Directions for this task:
In the records below, find the line that contains "February 2023 (40, 1394)" and the line that contains "Mua bán căn hộ Quận 9 (162, 2043)". Set down exactly those lines and every line between them, and nothing more.

Data extracted from a collection:

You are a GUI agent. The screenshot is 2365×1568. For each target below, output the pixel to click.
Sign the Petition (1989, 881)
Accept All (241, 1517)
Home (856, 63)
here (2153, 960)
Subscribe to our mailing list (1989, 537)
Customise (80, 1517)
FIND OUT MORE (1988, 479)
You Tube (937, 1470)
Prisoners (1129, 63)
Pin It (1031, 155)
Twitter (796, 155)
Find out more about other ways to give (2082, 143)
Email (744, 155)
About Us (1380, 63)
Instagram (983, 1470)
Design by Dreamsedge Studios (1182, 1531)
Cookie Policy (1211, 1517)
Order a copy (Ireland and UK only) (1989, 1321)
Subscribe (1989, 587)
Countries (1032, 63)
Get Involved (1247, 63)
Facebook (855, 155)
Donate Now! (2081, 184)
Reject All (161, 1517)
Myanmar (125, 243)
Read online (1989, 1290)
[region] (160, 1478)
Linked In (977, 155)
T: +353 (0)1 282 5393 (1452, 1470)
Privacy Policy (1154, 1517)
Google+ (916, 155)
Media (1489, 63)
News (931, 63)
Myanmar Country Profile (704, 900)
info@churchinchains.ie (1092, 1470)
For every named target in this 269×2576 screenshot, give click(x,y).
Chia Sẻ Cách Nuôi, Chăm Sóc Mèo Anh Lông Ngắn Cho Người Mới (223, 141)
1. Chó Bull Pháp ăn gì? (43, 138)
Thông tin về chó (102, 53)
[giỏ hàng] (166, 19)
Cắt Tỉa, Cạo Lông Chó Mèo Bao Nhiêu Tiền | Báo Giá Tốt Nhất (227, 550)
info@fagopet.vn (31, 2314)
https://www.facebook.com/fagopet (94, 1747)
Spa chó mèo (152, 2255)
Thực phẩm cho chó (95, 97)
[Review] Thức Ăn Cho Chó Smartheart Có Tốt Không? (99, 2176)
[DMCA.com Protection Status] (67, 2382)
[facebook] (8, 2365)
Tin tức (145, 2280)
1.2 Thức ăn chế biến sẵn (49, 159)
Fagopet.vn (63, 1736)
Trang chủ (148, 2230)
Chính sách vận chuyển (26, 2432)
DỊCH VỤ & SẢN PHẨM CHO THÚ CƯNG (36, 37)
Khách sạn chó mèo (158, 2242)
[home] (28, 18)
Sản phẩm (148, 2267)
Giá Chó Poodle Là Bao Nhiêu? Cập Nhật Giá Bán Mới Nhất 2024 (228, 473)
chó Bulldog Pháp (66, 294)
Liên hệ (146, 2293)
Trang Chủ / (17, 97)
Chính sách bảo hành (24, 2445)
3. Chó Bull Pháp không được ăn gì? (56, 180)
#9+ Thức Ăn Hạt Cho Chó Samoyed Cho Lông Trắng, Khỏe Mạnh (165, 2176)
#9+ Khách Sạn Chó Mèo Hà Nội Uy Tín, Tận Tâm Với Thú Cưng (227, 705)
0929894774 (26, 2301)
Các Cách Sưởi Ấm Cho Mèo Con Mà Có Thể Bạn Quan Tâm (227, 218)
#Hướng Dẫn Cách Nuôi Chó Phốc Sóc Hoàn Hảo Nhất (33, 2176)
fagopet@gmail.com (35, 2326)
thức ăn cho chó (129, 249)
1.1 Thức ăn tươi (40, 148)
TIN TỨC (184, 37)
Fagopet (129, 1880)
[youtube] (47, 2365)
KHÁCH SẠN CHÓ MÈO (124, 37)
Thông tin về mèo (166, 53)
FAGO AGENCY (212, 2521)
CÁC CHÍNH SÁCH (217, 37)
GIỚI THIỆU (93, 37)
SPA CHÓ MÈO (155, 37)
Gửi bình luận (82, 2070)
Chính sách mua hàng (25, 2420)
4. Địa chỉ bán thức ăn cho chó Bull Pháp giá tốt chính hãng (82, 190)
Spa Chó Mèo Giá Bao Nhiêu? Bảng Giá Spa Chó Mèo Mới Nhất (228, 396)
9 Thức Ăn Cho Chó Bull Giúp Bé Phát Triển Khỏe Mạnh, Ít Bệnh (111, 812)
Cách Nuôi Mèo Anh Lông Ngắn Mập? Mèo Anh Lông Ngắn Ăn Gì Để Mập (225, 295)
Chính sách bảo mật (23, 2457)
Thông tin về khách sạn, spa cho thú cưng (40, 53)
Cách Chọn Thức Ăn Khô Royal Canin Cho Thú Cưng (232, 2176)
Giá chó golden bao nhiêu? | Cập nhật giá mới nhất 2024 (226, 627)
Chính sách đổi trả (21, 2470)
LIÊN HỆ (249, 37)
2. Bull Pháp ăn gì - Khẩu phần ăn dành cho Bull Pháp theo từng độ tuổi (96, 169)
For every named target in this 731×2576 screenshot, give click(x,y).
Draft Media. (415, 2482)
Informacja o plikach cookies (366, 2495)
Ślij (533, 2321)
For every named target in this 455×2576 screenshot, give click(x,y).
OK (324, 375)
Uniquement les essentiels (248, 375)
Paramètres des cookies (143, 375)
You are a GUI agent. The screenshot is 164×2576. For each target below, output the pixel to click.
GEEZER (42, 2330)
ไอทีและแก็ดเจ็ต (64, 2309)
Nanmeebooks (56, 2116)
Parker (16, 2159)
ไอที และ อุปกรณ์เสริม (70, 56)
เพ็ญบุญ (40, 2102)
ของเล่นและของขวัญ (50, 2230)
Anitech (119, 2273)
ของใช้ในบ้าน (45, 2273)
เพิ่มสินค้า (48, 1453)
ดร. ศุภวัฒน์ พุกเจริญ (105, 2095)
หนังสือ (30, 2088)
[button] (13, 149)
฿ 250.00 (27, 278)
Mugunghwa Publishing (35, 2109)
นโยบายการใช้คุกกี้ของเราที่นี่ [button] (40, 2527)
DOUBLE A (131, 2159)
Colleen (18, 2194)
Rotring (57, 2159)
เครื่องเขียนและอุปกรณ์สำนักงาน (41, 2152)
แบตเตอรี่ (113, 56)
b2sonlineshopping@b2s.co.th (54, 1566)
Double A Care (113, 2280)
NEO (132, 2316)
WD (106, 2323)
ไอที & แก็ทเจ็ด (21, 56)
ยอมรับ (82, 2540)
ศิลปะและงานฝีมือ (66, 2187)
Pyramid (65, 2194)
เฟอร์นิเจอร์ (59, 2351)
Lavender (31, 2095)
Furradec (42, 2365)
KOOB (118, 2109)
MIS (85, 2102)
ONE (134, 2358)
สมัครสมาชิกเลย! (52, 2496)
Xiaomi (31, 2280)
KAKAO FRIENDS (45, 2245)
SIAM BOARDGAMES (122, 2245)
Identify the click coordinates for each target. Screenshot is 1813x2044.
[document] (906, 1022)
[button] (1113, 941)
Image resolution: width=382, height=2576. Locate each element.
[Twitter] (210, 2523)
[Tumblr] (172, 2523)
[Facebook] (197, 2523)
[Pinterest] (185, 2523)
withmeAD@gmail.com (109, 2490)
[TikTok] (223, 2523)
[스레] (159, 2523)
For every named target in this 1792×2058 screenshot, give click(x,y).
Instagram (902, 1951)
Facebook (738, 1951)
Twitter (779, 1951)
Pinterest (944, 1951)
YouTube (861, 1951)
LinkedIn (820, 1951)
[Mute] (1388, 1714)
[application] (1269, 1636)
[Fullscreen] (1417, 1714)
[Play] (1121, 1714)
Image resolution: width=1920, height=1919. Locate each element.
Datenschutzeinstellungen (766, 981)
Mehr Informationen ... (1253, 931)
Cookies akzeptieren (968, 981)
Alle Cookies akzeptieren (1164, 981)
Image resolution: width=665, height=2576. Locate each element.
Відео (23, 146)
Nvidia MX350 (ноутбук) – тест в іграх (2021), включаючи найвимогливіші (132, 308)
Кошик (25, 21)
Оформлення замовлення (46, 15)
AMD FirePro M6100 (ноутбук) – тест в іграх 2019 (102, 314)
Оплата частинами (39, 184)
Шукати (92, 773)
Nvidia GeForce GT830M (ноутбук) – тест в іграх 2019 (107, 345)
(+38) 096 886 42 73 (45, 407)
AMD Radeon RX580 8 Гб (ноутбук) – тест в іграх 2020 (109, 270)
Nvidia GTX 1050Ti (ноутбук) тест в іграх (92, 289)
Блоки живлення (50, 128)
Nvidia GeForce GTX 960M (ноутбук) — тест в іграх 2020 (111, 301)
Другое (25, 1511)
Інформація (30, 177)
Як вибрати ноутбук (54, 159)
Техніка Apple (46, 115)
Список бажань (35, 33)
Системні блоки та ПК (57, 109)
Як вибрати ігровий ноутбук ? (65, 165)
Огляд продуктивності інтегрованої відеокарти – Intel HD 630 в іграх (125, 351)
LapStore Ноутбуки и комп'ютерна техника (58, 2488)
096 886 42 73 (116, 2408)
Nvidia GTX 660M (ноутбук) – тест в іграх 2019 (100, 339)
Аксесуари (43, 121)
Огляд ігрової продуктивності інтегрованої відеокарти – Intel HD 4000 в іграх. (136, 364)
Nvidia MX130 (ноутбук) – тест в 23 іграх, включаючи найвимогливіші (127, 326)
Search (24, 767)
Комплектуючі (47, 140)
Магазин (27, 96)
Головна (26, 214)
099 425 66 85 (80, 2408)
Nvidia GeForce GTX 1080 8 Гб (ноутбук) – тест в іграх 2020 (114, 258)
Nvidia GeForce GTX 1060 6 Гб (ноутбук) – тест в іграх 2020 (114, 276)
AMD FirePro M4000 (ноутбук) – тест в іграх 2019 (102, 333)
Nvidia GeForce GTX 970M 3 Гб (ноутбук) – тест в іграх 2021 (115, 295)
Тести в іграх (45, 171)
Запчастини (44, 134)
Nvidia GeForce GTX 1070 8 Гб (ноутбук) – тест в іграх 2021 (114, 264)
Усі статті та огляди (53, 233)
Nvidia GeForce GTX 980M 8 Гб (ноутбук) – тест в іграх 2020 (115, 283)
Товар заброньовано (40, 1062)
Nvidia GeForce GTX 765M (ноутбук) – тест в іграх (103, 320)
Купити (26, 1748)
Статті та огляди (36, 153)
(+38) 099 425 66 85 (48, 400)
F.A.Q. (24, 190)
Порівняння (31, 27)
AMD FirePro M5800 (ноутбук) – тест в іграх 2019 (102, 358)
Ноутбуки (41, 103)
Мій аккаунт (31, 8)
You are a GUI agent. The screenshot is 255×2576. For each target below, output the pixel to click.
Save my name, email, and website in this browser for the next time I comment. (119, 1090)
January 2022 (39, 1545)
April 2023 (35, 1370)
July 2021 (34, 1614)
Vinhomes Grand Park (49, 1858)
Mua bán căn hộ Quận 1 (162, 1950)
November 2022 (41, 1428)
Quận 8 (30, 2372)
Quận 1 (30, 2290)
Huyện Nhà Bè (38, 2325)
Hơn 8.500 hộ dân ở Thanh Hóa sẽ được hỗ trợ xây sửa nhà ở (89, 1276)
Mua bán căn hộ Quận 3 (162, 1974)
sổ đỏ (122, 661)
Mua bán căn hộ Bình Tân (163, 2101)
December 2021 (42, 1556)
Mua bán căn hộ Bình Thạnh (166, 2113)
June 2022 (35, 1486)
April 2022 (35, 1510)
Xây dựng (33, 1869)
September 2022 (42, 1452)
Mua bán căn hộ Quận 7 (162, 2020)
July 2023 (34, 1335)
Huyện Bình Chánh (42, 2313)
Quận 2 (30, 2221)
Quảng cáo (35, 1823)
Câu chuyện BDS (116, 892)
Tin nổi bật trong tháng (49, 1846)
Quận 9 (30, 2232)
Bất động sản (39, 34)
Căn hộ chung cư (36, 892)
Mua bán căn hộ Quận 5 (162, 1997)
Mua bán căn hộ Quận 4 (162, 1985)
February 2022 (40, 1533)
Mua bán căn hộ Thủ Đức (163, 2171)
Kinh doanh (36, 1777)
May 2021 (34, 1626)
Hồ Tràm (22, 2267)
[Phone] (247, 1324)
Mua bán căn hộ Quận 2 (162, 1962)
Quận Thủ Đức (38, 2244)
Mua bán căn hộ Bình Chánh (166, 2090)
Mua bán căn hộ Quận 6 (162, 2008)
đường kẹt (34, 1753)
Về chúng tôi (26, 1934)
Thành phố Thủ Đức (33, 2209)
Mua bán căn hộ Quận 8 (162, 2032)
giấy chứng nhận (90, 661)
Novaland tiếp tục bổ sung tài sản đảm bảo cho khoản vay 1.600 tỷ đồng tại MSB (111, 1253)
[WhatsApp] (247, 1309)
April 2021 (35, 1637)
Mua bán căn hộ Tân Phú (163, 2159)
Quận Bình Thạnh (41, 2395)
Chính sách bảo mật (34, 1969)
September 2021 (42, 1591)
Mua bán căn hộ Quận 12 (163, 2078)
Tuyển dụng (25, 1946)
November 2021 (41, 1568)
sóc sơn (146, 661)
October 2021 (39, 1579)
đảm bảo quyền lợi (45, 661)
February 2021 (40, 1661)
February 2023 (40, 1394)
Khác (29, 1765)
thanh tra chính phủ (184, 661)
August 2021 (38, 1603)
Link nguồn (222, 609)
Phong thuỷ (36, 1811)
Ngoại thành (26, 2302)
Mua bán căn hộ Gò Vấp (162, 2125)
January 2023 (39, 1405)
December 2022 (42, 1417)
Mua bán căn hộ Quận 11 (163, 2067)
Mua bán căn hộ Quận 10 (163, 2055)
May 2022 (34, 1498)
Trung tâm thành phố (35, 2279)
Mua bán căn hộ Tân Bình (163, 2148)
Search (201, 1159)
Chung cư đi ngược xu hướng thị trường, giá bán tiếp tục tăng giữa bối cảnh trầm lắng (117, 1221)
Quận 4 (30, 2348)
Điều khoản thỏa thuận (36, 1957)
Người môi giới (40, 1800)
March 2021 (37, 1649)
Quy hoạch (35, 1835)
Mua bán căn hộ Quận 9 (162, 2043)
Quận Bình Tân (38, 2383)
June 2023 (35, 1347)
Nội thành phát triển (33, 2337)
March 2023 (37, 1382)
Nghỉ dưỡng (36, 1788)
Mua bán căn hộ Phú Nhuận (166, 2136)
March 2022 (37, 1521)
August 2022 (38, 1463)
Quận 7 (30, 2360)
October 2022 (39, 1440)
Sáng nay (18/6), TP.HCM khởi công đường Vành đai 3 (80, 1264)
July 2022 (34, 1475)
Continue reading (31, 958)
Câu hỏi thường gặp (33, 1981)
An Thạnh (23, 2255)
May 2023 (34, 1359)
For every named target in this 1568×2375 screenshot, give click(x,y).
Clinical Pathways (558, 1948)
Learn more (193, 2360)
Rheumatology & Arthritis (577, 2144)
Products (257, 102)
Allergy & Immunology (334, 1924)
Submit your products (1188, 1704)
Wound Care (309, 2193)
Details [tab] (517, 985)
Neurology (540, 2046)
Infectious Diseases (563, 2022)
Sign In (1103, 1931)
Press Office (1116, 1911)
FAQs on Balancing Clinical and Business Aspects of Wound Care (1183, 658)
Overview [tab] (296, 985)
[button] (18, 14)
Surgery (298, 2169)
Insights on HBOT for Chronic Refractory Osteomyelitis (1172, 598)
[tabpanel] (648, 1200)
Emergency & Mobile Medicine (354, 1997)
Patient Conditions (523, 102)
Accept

Result for this exercise:
February 2023 (40, 1394)
Khác (29, 1765)
thanh tra chính phủ (184, 661)
August 2021 (38, 1603)
Link nguồn (222, 609)
Phong thuỷ (36, 1811)
Ngoại thành (26, 2302)
Mua bán căn hộ Gò Vấp (162, 2125)
January 2023 (39, 1405)
December 2022 (42, 1417)
Mua bán căn hộ Quận 11 (163, 2067)
Mua bán căn hộ Quận 10 (163, 2055)
May 2022 (34, 1498)
Trung tâm thành phố (35, 2279)
Mua bán căn hộ Tân Bình (163, 2148)
Search (201, 1159)
Chung cư đi ngược xu hướng thị trường, giá bán tiếp tục tăng giữa bối cảnh trầm lắng (117, 1221)
Quận 4 (30, 2348)
Điều khoản thỏa thuận (36, 1957)
Người môi giới (40, 1800)
March 2021 (37, 1649)
Quy hoạch (35, 1835)
Mua bán căn hộ Quận 9 (162, 2043)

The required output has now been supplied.